What is the common aetiology of olecranon bursitis?
Repetitive flexion-extension movements at the elbow causes irritation of the bursa, due to its superficial position and its vulnerability to pressure and trauma.
What are the clinical features of olecranon bursitis?
- pain and swelling
- range of motion preserved
- systemic symptoms
What are the differential diagnoses for olecranon bursitis?
- inflammatory arthropathies
- gout
- cellulitis
- septic arthritis
What investigations can be used to assess olecranon bursitis?
- bloods (FBC, CRP)
- serum urate if history is suggestive of gout
- ACPA if history suggestive of rheumatological cause
- plain film radiograph to rule out bony injury
- aspiration of fluid for microscopy and culture (GOLD STANDARD)
How is olecranon bursitis treated?
Swellings without infection can be treated with analgesia and rest.
If infection is present, IV abx and surgical drainage / washout indicated.
What are the main complications of infected olecranon bursitis?
- septic arthritis
- osteomyelitis
Most cases will resolve spontaneously
What is epicondylitis?
A chronic and symptomatic inflammation of the forearm tendons at the elbow, classified as an overuse syndrome in the elbow.
Caused by microtears in the tendons following repetitive injury.
Out of lateral and medical epicondylitis, which is more common?
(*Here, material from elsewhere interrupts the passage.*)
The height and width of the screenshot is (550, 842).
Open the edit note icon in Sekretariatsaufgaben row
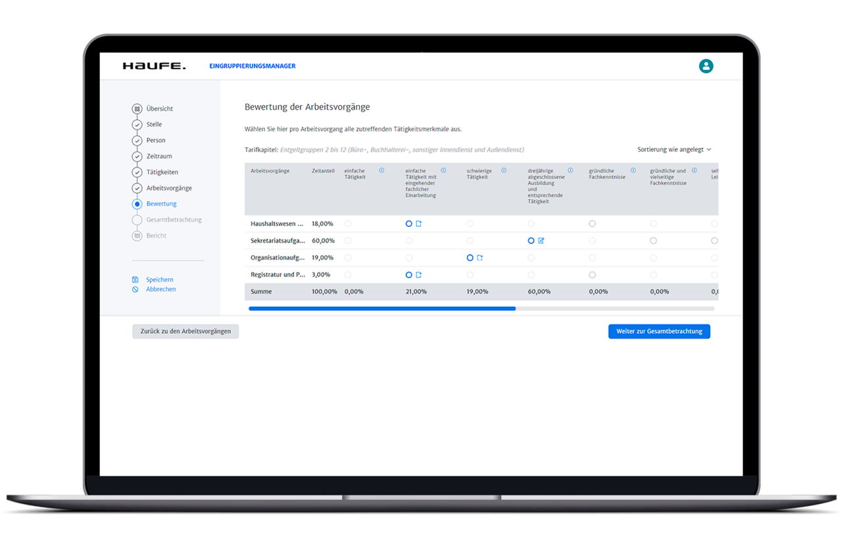coord(541,241)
Lateral epicondylitis is more common, affecting 4-7 people per 1000 per year.
What is the pathophysiology of lateral epicondylitis?
Repetitive overuse of common extensor tendon causes microtears at its origin (lateral epicondyle).
This leads to the formation of granulation tissue, fibrosis and eventually tendinosis.
What is the main risk factor for lateral epicondylitis?
Occupations and hobbies that are associated with excessive use of extensive forearm muscles.
Commonly named tennis elbow.
What are the clinical features of lateral epicondylitis?
- pain at elbow and radiating down to forearm
- worsens over weeks to months
OE localised tenderness on palpation over the lateral epicondyle and common extensor tendon.
What special tests can be used to identify lateral epicondylitis?
Cozen’s test - positive test if pain over lateral epicondyle against wrist extension.
Mill’s test
What special tests can be used to identify lateral epicondylitis?
Cozen’s and Mill’s test
https://www.youtube.com/watch?v=8K7jzDIUpLI
https://www.youtube.com/watch?v=r_A84ox9JRM
What investigations are required to diagnose lateral epicondylitis?
Diagnosis is clinical, with no further imaging needed.
Occasionally ultrasound or MRI imaging used to detect structural abnormality if suspected.
How is lateral epicondylitis managed?
- modify activities to reduce repetitive actions
- simple analgesia and topical NSAIDs
- corticosteroid injections
- physiotherapy
If conservative measures do not control symptoms, surgical intervention via open or arthroscopic debridement may be warranted.
What is the prognosis of lateral epicondylitis?
Usually self-limiting and spontaneously improves in most patients within 2 years.